Morgan Griffith on Reining In the Executive Branch

From U.S. Representative Morgan Griffith, R-VA-9:

2015: A Record Year for Overregulation

According to an analysis released last week by the Competitive Enterprise Institute, 2015 was a record-setting year for federal regulation.

The Hill reported on this analysis, and observed that, “This year’s daily publication of the federal government’s rules, proposed rules and notices amounted to 81,611 pages as of Wednesday [December 30], higher than last year's 77,687 pages and higher than the all-time high of 81,405 pages in 2010 — with one day to go in 2015.”

Further, “…there have been 3,378 final rules and regulations among the pages of the Federal Register this year. Some of the major final rules included the Environmental Protection Agency’s Clean Power Plan and its Waters of the Unites States rule, as well as the Federal Communications Commission’s net neutrality order.” An additional 2,334 proposed rules were issued last year. This is on top of President Obama’s 29 executive orders and 31 executive memorandums.

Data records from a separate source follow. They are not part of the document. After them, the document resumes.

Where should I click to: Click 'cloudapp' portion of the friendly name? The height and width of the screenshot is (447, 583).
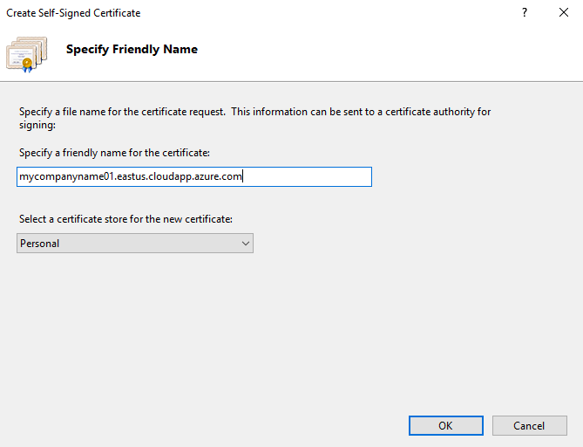coord(170,176)
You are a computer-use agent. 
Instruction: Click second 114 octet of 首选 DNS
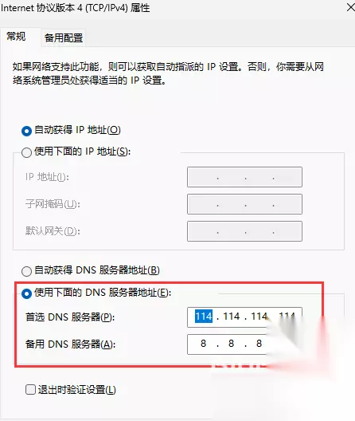click(x=232, y=317)
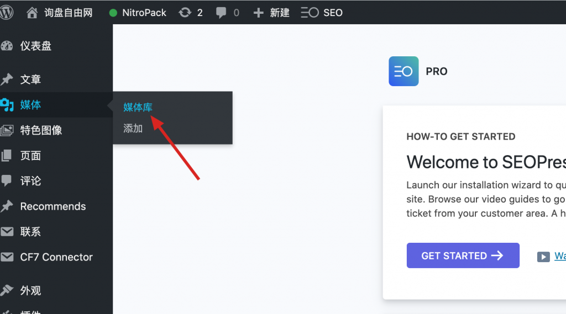This screenshot has width=566, height=314.
Task: Click the SEOPress PRO blue logo
Action: [x=403, y=71]
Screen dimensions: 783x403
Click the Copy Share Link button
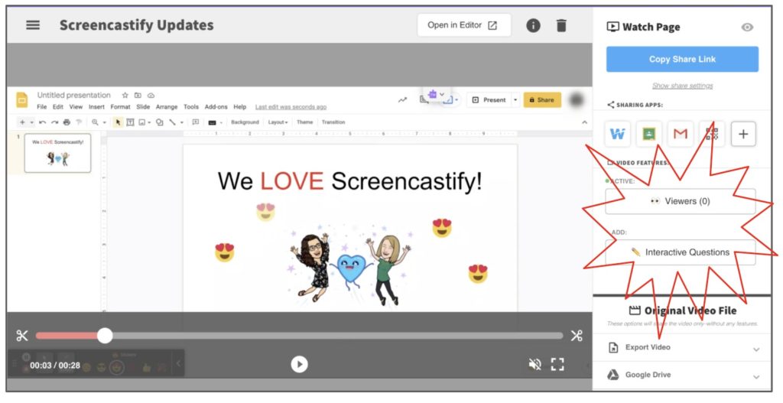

Unfortunately, because Congress for decades has ceded its constitutional responsibility of making the law of the land to the Executive Branch, these rules are not subject to effective review by the elected representatives of the American people.

The Regulations from the Executive in Need of Scrutiny (REINS) Act (H.R. 427), which I have cosponsored and voted in favor of, would require Congress to take an up-or-down vote on “major rules” (those rules that have an annual economic impact of $100 million or more) within 70 legislative days. This would essentially guarantee major regulations would not become effective until approved by Congress.

Regrettably, the Senate has not acted to pass the REINS Act and force the veto President Obama has promised on this bill. The Senate must act in order to end this over-delegation that allows overregulation.